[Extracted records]

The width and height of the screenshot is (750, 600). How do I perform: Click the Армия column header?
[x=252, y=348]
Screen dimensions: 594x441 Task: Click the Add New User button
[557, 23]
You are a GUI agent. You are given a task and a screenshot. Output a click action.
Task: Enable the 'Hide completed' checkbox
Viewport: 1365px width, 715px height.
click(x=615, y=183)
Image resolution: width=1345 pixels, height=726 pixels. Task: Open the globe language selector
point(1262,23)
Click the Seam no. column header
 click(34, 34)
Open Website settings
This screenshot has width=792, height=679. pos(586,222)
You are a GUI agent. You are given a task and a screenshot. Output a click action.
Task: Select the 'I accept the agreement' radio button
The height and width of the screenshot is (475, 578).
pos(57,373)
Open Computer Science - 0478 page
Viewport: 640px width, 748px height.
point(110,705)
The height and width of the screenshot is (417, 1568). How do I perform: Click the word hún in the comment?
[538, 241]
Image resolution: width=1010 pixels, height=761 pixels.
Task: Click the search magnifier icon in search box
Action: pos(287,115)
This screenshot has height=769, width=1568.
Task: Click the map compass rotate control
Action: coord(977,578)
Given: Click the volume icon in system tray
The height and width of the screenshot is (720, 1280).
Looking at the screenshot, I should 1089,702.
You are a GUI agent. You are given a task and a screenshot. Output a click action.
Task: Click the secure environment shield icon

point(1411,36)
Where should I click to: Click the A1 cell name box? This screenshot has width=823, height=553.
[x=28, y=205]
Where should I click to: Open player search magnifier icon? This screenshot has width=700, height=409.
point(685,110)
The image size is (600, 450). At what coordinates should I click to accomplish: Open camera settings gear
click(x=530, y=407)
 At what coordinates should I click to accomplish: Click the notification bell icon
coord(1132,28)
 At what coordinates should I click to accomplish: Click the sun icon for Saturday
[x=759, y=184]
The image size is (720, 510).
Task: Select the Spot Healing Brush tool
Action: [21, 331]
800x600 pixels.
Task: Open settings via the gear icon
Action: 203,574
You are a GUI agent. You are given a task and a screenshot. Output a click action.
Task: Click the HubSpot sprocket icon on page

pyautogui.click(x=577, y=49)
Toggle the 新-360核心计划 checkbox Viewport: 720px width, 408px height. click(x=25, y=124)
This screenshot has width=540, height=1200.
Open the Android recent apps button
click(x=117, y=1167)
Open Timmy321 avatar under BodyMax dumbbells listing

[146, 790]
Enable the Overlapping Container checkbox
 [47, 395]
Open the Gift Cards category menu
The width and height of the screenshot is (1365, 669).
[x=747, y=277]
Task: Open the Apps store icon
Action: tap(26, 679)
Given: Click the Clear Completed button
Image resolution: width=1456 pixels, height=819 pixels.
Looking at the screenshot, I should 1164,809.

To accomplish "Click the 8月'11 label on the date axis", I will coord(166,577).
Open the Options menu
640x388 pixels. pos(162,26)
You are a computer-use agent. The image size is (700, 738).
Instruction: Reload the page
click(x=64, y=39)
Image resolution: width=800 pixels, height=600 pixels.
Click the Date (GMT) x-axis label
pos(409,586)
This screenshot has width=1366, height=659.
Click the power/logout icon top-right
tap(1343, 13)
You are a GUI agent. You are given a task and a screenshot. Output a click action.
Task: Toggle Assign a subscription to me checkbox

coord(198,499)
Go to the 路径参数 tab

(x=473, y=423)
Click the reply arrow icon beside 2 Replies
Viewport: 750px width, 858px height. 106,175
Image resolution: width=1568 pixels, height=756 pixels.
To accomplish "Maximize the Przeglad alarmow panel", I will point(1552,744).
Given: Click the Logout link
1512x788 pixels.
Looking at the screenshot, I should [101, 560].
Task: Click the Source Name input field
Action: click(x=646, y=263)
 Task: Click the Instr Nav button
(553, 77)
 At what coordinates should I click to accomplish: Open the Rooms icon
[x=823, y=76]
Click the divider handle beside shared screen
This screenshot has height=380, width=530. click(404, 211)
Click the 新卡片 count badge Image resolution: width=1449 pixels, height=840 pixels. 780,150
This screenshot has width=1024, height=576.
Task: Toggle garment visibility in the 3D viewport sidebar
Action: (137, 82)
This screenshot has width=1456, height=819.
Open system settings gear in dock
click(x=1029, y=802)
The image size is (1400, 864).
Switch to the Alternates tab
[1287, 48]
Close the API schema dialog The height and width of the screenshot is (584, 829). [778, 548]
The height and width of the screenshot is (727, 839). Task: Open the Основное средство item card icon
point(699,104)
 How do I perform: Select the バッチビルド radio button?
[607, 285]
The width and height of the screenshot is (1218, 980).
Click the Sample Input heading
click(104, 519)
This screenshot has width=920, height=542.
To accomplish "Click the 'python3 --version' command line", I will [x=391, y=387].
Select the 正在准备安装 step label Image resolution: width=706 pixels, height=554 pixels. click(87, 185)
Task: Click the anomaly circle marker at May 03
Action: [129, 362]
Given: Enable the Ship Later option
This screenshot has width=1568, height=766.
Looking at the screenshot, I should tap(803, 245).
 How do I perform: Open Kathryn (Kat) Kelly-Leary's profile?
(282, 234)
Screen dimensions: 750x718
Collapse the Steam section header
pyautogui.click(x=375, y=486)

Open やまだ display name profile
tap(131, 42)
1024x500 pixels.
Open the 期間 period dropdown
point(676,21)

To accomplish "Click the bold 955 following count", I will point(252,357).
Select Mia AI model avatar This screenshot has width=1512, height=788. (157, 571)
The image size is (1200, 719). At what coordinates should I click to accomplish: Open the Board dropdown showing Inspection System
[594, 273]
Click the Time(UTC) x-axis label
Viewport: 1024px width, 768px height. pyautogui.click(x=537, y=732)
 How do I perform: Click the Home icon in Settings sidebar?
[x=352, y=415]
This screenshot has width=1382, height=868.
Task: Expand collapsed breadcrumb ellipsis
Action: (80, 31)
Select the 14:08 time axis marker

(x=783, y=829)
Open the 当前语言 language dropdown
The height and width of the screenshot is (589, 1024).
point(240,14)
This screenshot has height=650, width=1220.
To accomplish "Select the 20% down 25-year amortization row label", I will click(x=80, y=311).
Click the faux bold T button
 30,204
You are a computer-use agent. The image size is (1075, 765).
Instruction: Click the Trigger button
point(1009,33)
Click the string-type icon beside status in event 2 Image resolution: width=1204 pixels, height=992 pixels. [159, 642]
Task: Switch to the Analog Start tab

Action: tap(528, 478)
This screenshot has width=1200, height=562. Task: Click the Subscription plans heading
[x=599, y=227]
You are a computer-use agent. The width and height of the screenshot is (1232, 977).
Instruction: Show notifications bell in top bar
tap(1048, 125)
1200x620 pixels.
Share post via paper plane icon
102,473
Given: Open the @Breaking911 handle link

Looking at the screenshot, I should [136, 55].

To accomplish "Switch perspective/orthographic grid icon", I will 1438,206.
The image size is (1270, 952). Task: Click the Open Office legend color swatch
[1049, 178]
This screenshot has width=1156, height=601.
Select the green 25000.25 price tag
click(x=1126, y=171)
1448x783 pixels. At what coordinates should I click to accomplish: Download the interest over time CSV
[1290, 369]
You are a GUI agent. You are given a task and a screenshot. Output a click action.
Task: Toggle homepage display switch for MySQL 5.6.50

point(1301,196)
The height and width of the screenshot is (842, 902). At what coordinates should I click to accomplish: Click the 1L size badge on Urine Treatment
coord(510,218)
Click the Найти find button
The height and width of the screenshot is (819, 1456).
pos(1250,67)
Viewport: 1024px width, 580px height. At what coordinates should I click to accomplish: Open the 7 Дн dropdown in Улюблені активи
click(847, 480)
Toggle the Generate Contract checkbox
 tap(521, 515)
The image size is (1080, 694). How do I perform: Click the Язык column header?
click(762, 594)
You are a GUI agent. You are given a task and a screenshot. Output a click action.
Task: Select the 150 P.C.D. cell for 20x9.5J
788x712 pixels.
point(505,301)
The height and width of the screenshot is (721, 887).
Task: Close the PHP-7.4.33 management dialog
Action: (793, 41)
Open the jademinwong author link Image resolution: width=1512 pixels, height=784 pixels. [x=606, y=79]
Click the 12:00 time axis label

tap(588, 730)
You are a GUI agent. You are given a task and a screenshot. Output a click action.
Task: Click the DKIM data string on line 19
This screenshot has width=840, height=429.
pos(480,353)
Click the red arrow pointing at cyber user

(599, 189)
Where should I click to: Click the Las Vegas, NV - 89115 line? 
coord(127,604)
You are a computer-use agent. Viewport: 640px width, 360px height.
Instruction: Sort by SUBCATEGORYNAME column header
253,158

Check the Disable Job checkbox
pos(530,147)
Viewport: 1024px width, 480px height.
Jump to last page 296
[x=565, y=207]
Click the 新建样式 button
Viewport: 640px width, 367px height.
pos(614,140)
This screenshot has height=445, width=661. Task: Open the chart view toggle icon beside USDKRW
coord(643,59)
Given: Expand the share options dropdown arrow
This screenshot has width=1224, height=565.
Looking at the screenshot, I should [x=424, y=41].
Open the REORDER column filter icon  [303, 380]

- _Your goal_:
Show every line from the entries above that contains the string "coordinates". Case counts.

- _Final result_:
The image size is (600, 450). At what coordinates should I click to accomplish: Open camera settings gear
 At what coordinates should I click to accomplish: Click the notification bell icon
 At what coordinates should I click to accomplish: Click the sun icon for Saturday
 At what coordinates should I click to accomplish: Open the Rooms icon
The image size is (1200, 719). At what coordinates should I click to accomplish: Open the Board dropdown showing Inspection System
1448x783 pixels. At what coordinates should I click to accomplish: Download the interest over time CSV
The height and width of the screenshot is (842, 902). At what coordinates should I click to accomplish: Click the 1L size badge on Urine Treatment
Viewport: 1024px width, 580px height. At what coordinates should I click to accomplish: Open the 7 Дн dropdown in Улюблені активи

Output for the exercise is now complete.